XGBClassifier(base_score=0.5, booster='gbtree', colsample_bylevel=1,
              colsample_bynode=1, colsample_bytree=1, gamma=0, gpu_id=-1,
              importance_type='gain', interaction_constraints='',
              learning_rate=0.300000012, max_delta_step=0, max_depth=6,
              min_child_weight=1, missing=nan, monotone_constraints='()',
              n_estimators=100, n_jobs=56, num_parallel_tree=1, random_state=0,
              reg_alpha=0, reg_lambda=1, scale_pos_weight=1, subsample=1,
              tree_method='exact', use_label_encoder=False,
              validate_parameters=1, verbosity=None)

Score the data and evaluate the accuracy.

In [11]:
phat= xgb21.predict_proba(X);
yhat= xgb21.predict(X);
df_phat=pd.DataFrame(phat)
df_phat=df_phat.rename(columns={0: "P_NOBUY", 1:"P_BUY"})
df_yhat=pd.DataFrame(yhat)
print("\nModel Report")
print("Accuracy : %.4g" % metrics.accuracy_score(y, yhat))
print("AUC Score: %f" % metrics.roc_auc_score(y, yhat))    


Model Report
Accuracy : 0.9906
AUC Score: 0.898325


Append the scores to the original data

In [12]:
dfx = pd.concat([df, df_phat], axis=1)



Assign records to deciles.  The firm will send coupons to the top 30%.

In [13]:
dfx['bingbong'] = (np.random.randint(0, 100, df.shape[0]))/100000000000000000

dfx['P_BUY']=(dfx['P_BUY']+dfx['bingbong'])#*dfx['ADJUSTER']

#Create deciles based on P_BUY
dfx['DECILE'] = pd.qcut(dfx['P_BUY'], 10, labels=np.arange(100, 0, -10))

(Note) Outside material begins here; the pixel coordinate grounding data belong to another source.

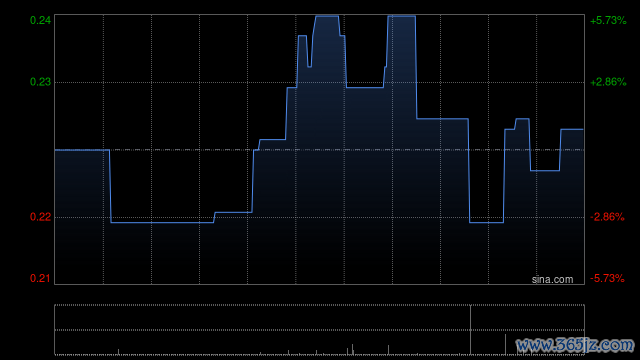The width and height of the screenshot is (640, 360).
Task: Click the final price segment at chart end
Action: pyautogui.click(x=572, y=129)
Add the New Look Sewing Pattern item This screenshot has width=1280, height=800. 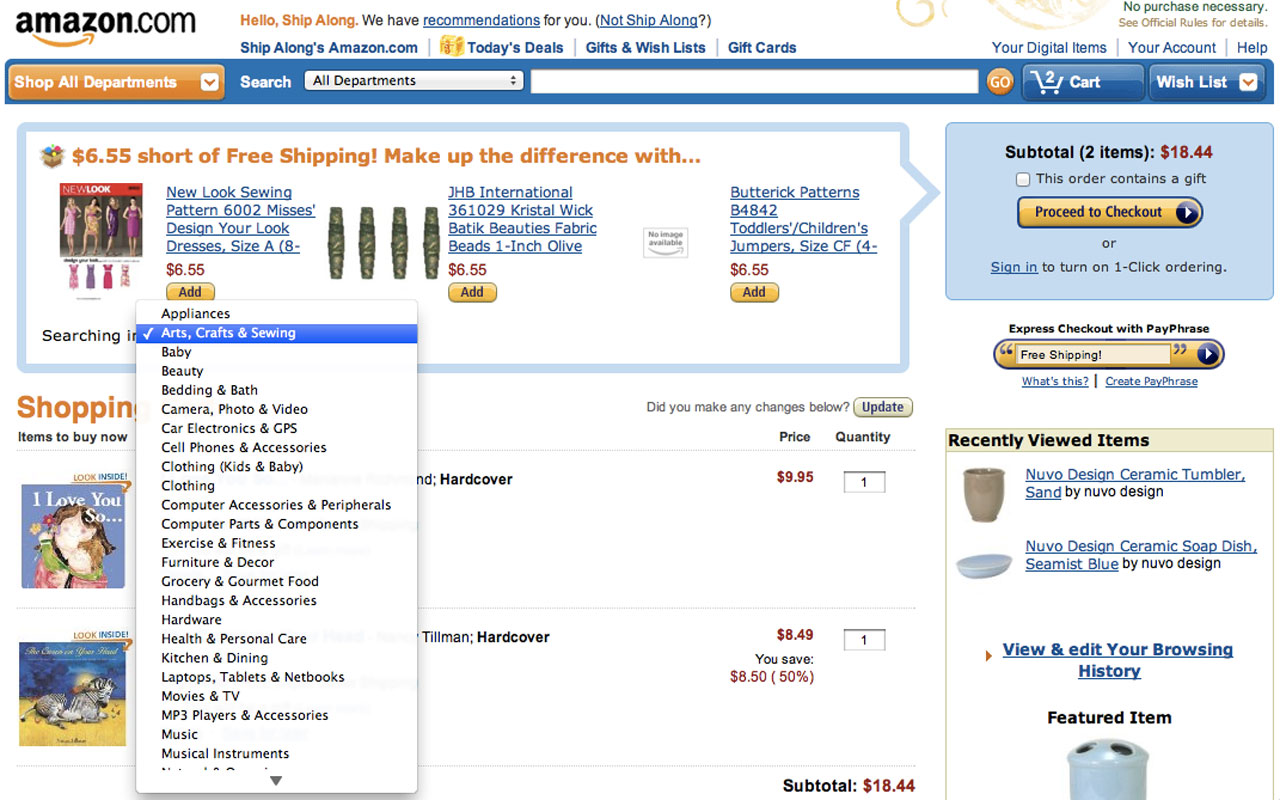tap(190, 292)
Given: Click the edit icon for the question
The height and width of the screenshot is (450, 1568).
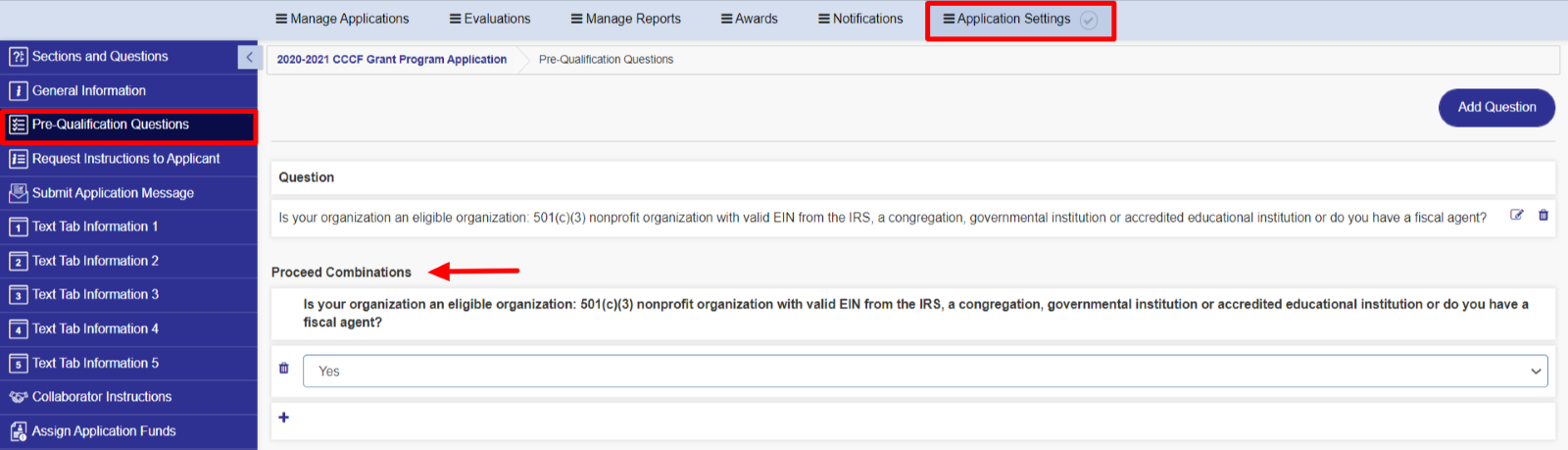Looking at the screenshot, I should pos(1516,216).
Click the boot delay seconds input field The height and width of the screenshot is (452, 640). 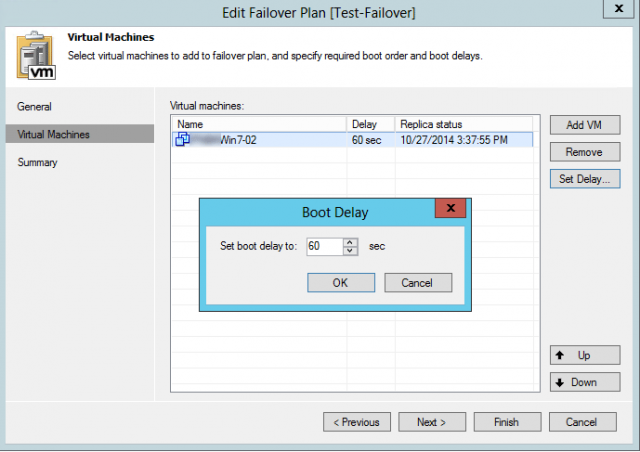[x=324, y=246]
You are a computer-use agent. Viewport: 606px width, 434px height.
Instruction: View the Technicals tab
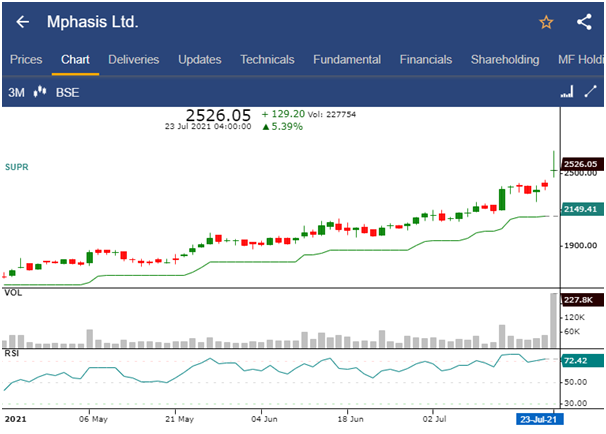267,60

Look at the accuracy of the model based on the deciles.  (10 is the highest, 100 is the lowest.)
The bulk or Buyers are in the top deciles, which is good.  Also, the distribution of prospects in the expansion market is weighted towards the lower deciles. 

In [14]:
df_sum = pd.DataFrame(dfx.groupby(['DECILE'])['BUY'].sum())

df_count = pd.DataFrame(dfx.groupby(['DECILE'])['BUY'].count())
df_mean = pd.DataFrame(dfx.groupby(['DECILE'])['BUY'].mean())
df_phat = pd.DataFrame(dfx.groupby(['DECILE'])['P_BUY'].mean())
dfx['Yarnaby'] = np.where(((dfx.MARKET == 'Yarnaby')), 1, 0)
df_yarnaby = pd.DataFrame(dfx.groupby(['DECILE'])['Yarnaby'].sum())

dfx.head()


df_out = pd.concat([df_mean, df_count,df_sum,df_yarnaby,df_phat], axis=1)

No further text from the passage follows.